* **Directions**
Count the lines in the material below that contain the word "with", and give only the number.

-- Start of Data for processing --

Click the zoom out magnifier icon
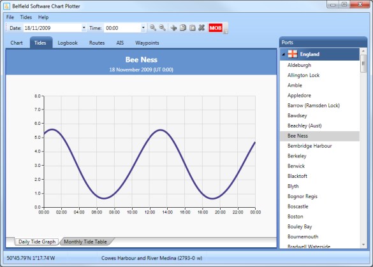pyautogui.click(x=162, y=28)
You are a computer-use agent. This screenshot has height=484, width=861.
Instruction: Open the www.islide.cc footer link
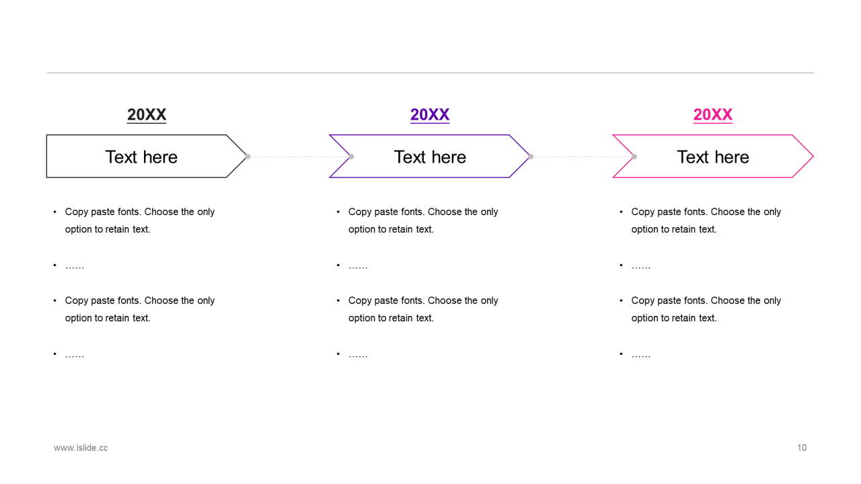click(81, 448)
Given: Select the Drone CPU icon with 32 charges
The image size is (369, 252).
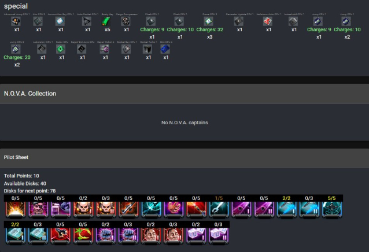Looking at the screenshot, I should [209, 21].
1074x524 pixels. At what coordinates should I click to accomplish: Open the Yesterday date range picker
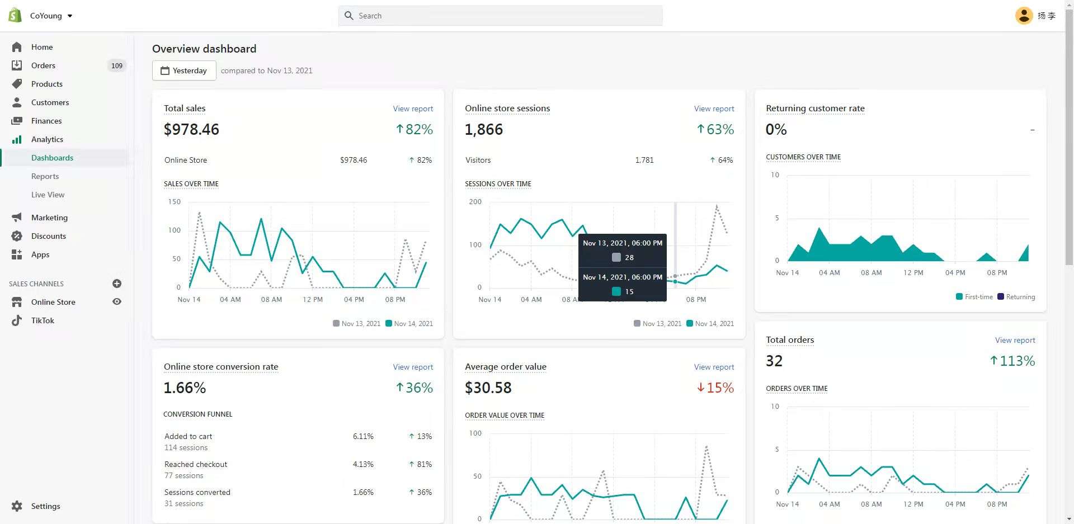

-- End of Data for processing --
-- Start of Data for processing --

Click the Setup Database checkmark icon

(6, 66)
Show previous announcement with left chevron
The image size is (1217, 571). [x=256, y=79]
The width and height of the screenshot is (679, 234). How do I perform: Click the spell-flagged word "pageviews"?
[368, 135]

-- End of Data for processing --

* **Task answer**
2